| Exercise objective |
Copy out the lines from the one containing "Task: Click the Description column header" through the one containing "Action: [x=109, y=355]", including both of those lines, word for word, with the pictures left out.

| Data records |

--*--

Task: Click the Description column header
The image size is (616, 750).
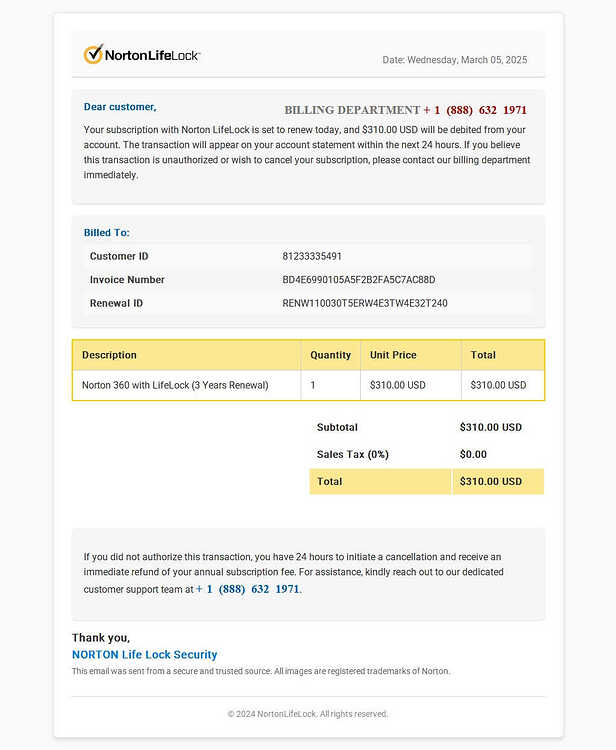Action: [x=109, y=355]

--*--

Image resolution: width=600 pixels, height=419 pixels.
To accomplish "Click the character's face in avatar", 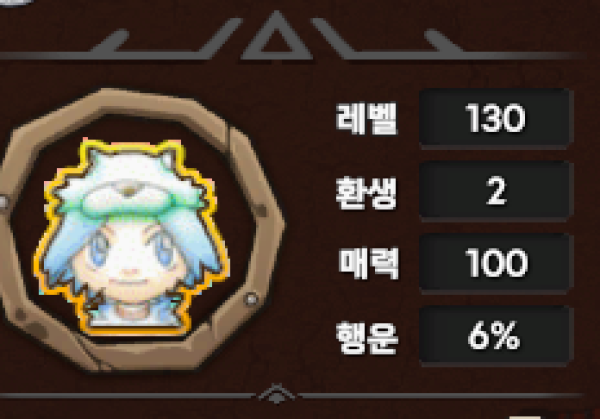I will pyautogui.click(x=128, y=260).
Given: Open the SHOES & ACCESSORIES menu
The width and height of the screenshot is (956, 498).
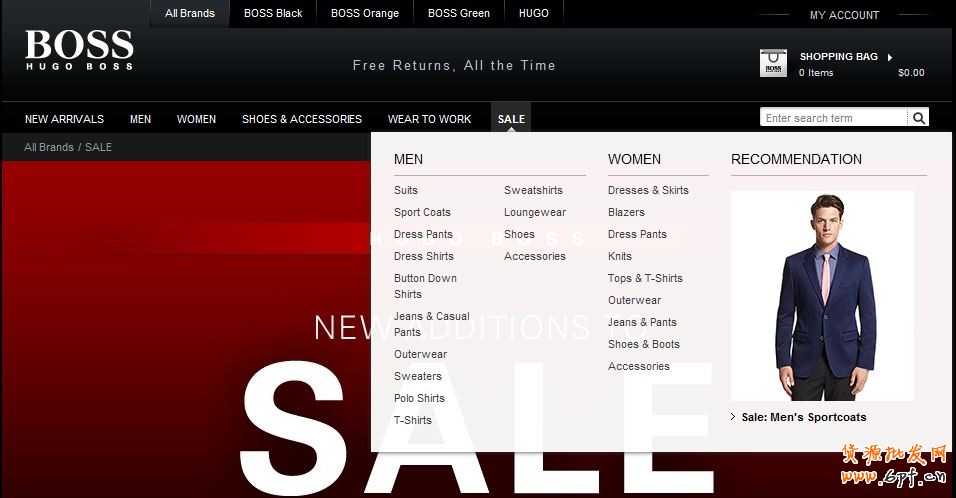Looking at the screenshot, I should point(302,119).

--*--

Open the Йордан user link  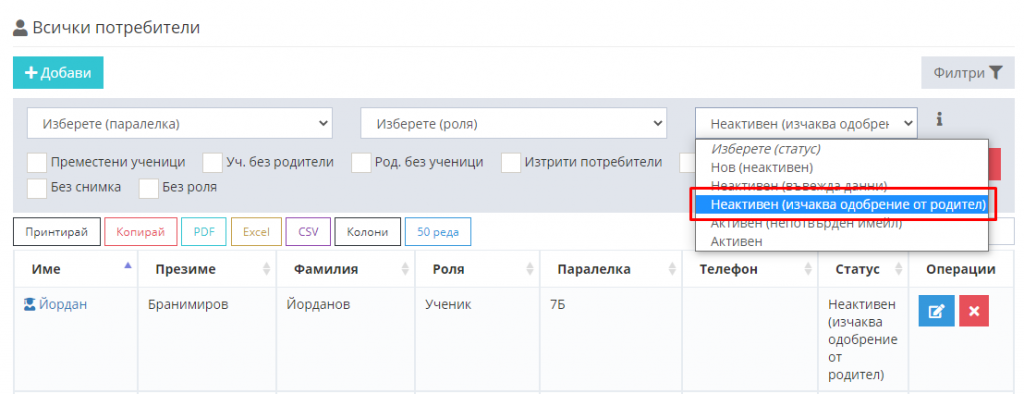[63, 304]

--*--

| The completed task |
Task: Click the Description column header
The image size is (616, 750).
Action: [x=109, y=355]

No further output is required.